=== Activity ===
Search the records below for "Task: Click the Dashboard grid icon". Return that line and all remaining lines exactly.

[Stored data]
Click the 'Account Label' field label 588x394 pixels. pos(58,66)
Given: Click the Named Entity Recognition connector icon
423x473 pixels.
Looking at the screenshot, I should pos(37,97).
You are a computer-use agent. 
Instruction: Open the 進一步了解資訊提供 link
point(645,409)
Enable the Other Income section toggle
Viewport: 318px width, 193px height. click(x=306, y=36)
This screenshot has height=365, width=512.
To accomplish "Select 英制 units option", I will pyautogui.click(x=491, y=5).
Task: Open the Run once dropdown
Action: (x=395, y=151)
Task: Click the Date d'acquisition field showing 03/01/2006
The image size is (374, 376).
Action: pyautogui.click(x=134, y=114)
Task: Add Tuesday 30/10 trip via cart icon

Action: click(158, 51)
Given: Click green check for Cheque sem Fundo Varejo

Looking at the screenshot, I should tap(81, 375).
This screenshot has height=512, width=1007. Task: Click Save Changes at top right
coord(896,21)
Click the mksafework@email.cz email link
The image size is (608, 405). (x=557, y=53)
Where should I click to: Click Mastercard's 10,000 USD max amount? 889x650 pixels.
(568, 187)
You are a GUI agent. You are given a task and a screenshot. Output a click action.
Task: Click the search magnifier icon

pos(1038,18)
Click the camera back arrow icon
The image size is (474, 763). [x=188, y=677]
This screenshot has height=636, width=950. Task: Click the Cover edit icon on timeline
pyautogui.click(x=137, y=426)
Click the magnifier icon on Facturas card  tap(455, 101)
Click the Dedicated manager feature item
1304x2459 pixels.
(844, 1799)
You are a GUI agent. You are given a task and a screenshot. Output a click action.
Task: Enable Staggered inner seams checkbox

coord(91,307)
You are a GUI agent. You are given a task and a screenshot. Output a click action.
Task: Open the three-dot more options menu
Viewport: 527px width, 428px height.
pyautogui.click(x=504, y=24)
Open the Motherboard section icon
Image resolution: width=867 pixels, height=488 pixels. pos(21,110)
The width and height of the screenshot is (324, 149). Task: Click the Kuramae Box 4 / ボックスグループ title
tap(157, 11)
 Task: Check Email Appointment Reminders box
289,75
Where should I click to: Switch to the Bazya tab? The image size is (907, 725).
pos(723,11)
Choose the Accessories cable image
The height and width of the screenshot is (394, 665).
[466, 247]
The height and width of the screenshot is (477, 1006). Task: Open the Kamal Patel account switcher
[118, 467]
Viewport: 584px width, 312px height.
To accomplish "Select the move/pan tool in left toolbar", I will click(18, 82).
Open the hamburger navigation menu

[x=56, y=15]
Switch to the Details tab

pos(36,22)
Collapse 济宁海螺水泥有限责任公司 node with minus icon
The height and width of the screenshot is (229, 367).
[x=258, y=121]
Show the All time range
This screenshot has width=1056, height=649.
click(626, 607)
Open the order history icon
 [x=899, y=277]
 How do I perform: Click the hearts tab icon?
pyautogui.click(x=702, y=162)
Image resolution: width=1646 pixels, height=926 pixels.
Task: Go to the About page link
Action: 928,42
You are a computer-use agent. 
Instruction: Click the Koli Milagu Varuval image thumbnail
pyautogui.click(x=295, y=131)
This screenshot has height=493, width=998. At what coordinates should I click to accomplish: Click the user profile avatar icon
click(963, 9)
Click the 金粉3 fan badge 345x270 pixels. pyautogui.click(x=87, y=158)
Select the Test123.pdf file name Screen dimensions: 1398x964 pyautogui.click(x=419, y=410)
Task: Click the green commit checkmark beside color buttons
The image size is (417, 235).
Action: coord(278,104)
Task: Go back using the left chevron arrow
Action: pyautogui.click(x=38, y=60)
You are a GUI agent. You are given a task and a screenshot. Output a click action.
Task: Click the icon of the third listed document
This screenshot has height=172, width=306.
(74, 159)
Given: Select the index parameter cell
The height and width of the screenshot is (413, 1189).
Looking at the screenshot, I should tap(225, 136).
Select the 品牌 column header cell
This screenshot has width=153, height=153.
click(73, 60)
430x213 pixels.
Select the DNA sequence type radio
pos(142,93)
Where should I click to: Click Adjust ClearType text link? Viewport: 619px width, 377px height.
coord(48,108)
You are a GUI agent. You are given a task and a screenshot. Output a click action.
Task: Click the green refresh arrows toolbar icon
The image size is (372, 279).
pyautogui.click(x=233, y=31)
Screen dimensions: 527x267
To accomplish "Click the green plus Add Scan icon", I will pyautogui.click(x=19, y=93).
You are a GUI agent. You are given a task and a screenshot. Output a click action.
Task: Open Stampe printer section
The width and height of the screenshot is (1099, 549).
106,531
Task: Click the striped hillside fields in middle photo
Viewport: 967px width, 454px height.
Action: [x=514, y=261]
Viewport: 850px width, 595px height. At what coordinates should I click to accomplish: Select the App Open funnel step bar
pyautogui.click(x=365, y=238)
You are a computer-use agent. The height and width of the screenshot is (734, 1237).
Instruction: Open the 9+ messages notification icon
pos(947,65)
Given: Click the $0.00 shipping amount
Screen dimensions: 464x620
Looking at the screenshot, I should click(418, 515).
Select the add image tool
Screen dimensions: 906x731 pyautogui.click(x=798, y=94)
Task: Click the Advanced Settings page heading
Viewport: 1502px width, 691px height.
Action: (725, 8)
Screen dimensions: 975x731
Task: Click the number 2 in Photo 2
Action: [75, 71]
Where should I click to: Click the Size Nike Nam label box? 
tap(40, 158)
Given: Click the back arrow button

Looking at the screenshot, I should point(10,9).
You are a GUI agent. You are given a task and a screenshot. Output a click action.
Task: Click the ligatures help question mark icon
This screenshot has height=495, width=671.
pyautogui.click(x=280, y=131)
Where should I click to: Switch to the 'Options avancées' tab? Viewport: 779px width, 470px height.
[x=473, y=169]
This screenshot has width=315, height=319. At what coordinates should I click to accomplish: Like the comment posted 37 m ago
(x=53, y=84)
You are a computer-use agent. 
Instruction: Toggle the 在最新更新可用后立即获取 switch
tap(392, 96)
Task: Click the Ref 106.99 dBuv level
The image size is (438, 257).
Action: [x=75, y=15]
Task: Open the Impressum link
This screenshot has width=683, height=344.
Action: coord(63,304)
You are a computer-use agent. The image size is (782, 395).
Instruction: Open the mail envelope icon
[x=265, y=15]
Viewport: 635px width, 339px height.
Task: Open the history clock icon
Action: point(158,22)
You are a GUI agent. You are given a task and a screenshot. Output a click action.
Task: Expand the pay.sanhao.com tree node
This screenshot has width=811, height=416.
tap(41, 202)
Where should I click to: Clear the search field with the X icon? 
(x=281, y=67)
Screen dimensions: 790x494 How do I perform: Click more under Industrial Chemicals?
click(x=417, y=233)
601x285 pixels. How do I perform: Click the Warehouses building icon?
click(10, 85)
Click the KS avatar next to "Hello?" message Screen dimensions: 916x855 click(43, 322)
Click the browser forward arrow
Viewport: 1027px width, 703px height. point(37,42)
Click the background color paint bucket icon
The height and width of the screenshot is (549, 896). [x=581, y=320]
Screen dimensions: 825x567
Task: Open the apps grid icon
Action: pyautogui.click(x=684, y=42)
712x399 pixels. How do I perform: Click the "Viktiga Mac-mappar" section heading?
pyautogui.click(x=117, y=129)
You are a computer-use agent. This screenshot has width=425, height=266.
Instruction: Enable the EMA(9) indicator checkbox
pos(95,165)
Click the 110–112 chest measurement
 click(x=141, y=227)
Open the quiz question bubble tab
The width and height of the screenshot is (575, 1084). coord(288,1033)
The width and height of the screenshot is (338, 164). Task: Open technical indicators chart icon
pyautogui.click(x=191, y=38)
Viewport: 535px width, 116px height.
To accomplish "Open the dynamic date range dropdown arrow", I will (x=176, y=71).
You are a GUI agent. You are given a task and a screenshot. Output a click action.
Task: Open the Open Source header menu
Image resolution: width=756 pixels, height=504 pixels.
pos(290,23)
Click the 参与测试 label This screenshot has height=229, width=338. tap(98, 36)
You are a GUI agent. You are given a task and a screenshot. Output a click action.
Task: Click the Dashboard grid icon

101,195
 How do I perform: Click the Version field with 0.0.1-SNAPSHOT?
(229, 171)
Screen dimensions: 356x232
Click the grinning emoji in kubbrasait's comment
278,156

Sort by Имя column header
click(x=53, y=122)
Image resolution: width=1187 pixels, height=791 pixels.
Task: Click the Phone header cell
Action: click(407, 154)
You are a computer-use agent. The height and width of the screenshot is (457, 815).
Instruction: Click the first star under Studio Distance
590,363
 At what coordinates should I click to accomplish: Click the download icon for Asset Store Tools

=== Task answer ===
Task: Click the Dashboard grid icon

101,195
 How do I perform: Click the Version field with 0.0.1-SNAPSHOT?
(229, 171)
Screen dimensions: 356x232
Click the grinning emoji in kubbrasait's comment
278,156

Sort by Имя column header
click(x=53, y=122)
Image resolution: width=1187 pixels, height=791 pixels.
Task: Click the Phone header cell
Action: click(407, 154)
You are a computer-use agent. The height and width of the screenshot is (457, 815).
Instruction: Click the first star under Studio Distance
590,363
 At what coordinates should I click to accomplish: Click the download icon for Asset Store Tools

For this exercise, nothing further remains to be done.